Question

Find the Jacobian of the transformation\(\begin{array}{l}x = {e^{ - r}}sin\theta ,\;\;\;\\y = {e^r}cos\theta \end{array}\)

Short answer

The Jacobian of the transformation is \( - \cos 2\theta \).

Step-by-step solution

Define Jacobian matrix

The name "Jacobian" is frequently used to refer to both the Jacobian matrix and determinants, which are both defined for finite numbers of functions with the same number of variables. With respect to the variables, each row contains the first partial derivative of the same function.

Any type of Jacobian matrix can be used. It could be a square matrix (with the same number of rows and columns) or a rectangle matrix (the number of rows and columns are not equal).

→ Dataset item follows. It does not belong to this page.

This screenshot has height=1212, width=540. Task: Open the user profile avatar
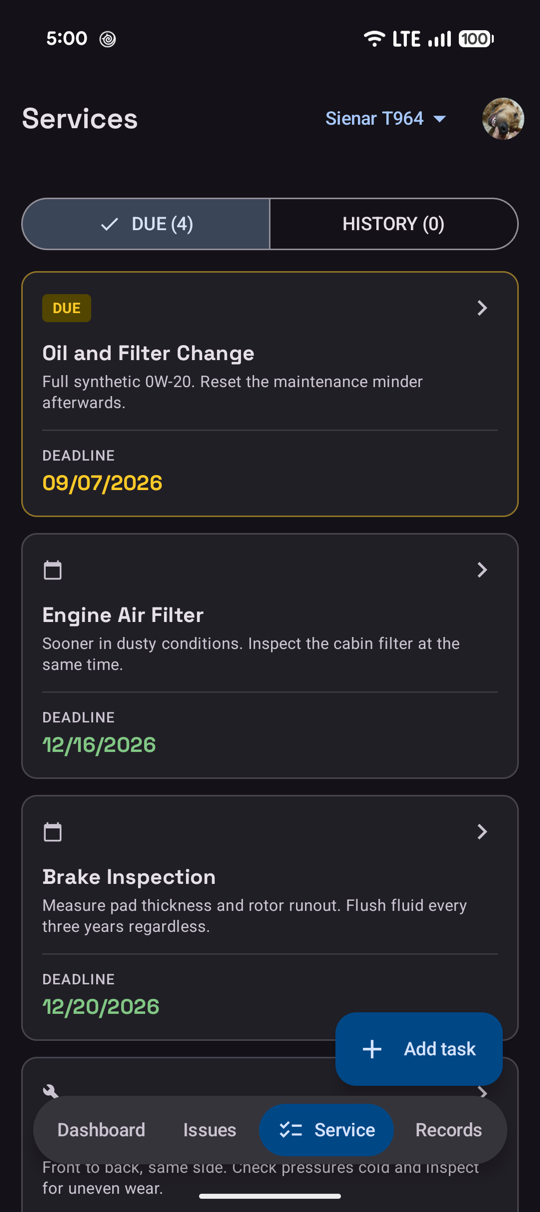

Step 2: Find the Jacobian transformation.

Here \(x\) and\(y\) are expressed as functions of\(u\) and\(u\) the Jacobian is given by.

Calculate the determinant

\(\begin{array}{l}\left| {\begin{array}{*{20}{l}}{\frac{{\partial x}}{{\partial r}}}&{\frac{{\partial x}}{{\partial \theta }}}\\{\frac{{\partial y}}{{\partial r}}}&{\frac{{\partial y}}{{\partial \theta }}}\end{array}} \right|\\ = \left| {\begin{array}{*{20}{c}}{ - {e^{ - r}}\sin \theta }&{{e^{ - r}}\cos \theta }\\{{e^r}\cos \theta }&{ - {e^r}\sin \theta }\end{array}} \right|\\ = {\sin ^2}\theta - {\cos ^2}\theta \\ = - \cos 2\theta \end{array}\)

Thus, the Jacobian of the transformation is \( - \cos 2\theta \)